I went to Yahoo and looked at what the people were saying in the comment section... scary... they are supporting the decision as though it is some sort of anti-abortion decision... crazy, I only saw one that mentioned that this may possibly have a negative impact on the children...
To my mind, no one in their right mind is Pro-Abortion… that is a term applied to Pro-Choice by the Pro-No-Choice People… They also call themselves Pro Life implying that anyone who disagrees with them is Pro-Death… Actually, I believe in Adoption, but I also believe that a woman has the right to choose, if she chooses abortion I sure as hell don't want her forced to raise a child... in LA there are about 63,000 children as wards of the state (That's Los Angeles, not California... Los Angeles) at least 30,000 are adoptable about 7000 will be adopted, about 1500 of those will be adopted by members of their own family (aunt's-uncles-grandparents)... when are the Pro-No-Choice preachers going to give themselves some credibility and climb down off their pulpits and step up to the plate...?(to mix a half dozen metaphors) The sanctimonious pinheads in South Carolina abused a good law and now all the children will have to pay... The Supreme
Court has literally thrown the baby out with the bathwater... the lawyers and politicians that made the decisions that caused the misery to come won't loose a moment's sleep...
Sunday March 25, 2001
I am psyching up to take Cindy, Calie, Monica and two of Cindy's friends from school to the bowling alley and Sizzler's...this whole excursion has escalated beyond reason, Cindy has built it up to be the high point of her young life and I have no idea what she has told her friends... I wanted to take Cindy and the kids bowling to celebrate her birthday, I called the alley and they said that they can't reserve lanes on the weekends, this would be no problem because with just my kids I could leave and go to "FunLand" or something but now I have at least one parent meeting me at the bowling alley that I have to explain the situation to... Christy is at church and will meet me there with Autumn...after bowling we are going to go to Sizzler's...
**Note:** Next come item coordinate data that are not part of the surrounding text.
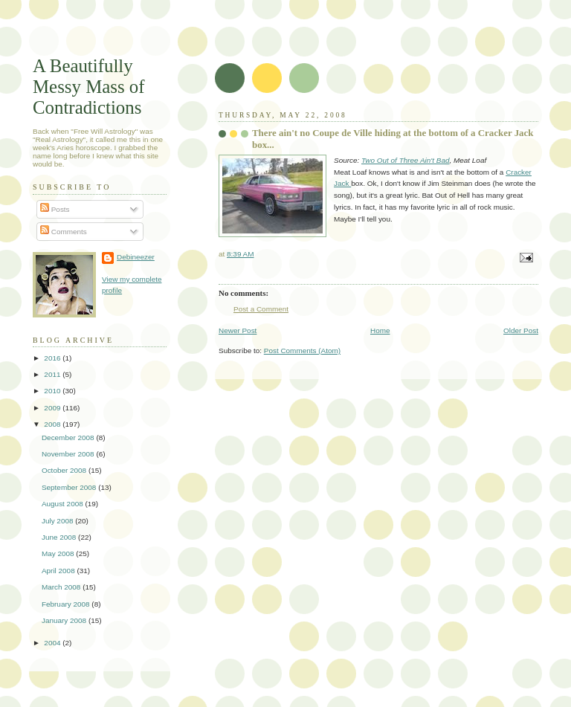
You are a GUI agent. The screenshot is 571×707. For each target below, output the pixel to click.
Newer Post (238, 330)
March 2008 (62, 587)
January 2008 (65, 620)
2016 (53, 358)
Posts (55, 209)
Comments (63, 231)
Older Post (520, 330)
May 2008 (59, 553)
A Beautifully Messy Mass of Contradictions (89, 86)
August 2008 (64, 504)
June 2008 (60, 537)
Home (380, 330)
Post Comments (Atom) (302, 350)
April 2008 (59, 570)
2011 (53, 374)
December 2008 (69, 437)
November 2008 (69, 454)
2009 (53, 408)
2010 (53, 391)
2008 (53, 424)
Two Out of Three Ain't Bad (405, 160)
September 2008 (70, 487)
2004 (53, 643)
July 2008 (58, 521)
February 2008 (66, 604)
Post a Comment (260, 309)
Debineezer (136, 257)
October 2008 (65, 470)
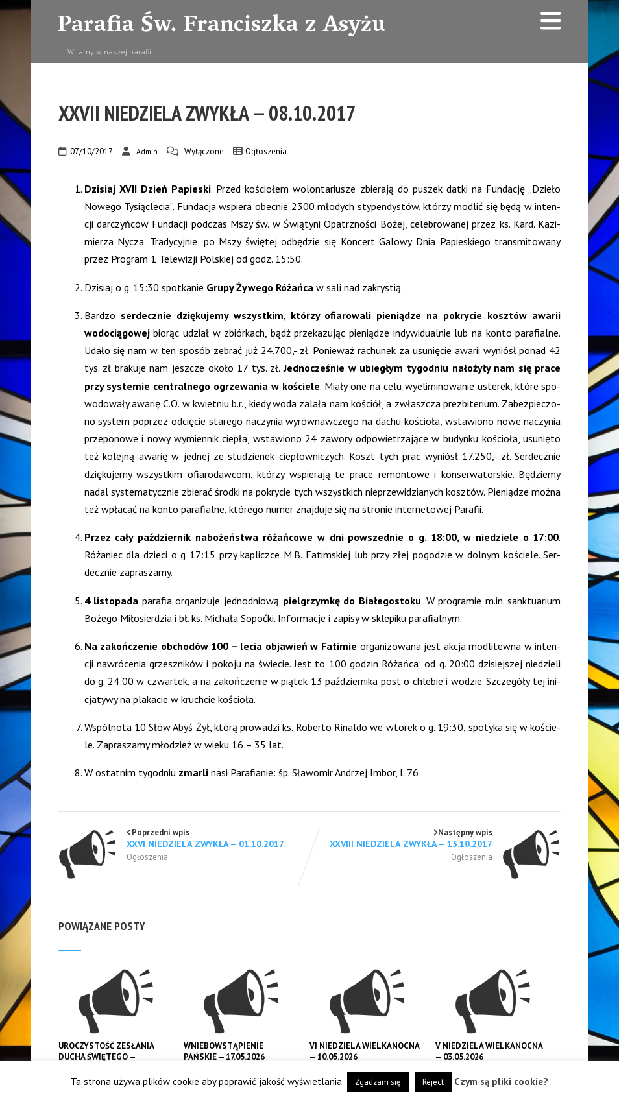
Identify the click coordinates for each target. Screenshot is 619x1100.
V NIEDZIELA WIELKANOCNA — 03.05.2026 (489, 1051)
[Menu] (550, 20)
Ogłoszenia (266, 151)
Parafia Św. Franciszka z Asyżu (221, 26)
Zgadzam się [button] (378, 1082)
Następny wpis (435, 838)
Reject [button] (433, 1082)
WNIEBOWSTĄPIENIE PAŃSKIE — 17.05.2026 (224, 1051)
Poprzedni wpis (184, 838)
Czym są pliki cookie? (501, 1081)
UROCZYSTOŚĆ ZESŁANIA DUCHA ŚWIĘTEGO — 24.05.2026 (106, 1056)
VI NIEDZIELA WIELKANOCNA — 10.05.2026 (365, 1051)
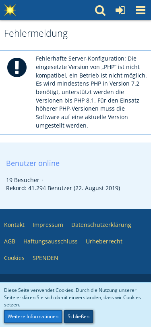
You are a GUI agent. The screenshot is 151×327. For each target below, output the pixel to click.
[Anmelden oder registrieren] (120, 10)
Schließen (78, 316)
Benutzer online (33, 163)
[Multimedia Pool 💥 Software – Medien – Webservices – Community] (10, 10)
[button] (140, 10)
I will update this when I get back.
Well, the bowling alley was full, no lanes available till after 8 pm so we went to FunLand... 2 hours of arcade games, boat rides and miniature golf. Christy met us there with Autumn, Autumn was a hand full, she was all over the place and wanted to do everything... Cindy managed
to clobber me with a putter, damn near knocked me out, it really startled me. The kids were extraordinarily good, the little girls Cindy invited, Julianne & Heather were very nice, Heather especially. Heather looks after Cindy, they take care of each other at school too I understand.
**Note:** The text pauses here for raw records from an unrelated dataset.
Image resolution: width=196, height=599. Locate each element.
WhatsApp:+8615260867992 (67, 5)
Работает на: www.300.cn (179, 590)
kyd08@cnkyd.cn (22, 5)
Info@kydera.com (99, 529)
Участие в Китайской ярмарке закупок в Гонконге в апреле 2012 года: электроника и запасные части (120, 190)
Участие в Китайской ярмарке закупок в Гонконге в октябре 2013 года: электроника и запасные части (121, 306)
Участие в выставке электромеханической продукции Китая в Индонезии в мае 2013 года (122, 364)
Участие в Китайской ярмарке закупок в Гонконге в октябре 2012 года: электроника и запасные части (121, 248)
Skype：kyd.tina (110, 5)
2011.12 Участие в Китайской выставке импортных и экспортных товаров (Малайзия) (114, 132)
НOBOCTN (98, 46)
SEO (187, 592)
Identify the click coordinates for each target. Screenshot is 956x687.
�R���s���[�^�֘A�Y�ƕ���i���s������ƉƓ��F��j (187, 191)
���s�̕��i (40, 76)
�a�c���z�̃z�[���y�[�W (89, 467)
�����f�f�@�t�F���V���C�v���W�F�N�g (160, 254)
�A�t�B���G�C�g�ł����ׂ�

I dislike being placed in a situation where I feel responsible for others having a good time... yes... even little kids. I would rather have my eyelashes plucked out by a spastic chimpanzee than go through this again... I was a nervous wreck, my hands are still shaking...
Mike called as I was taking the girls home, I picked him up at Jesse's, he hadn't had his medicine... he is a Loony Toon without it... He was bouncing around the house till 22:30... Lumpy too. Mike needs his medicine, he acts like a 3 year-old without it.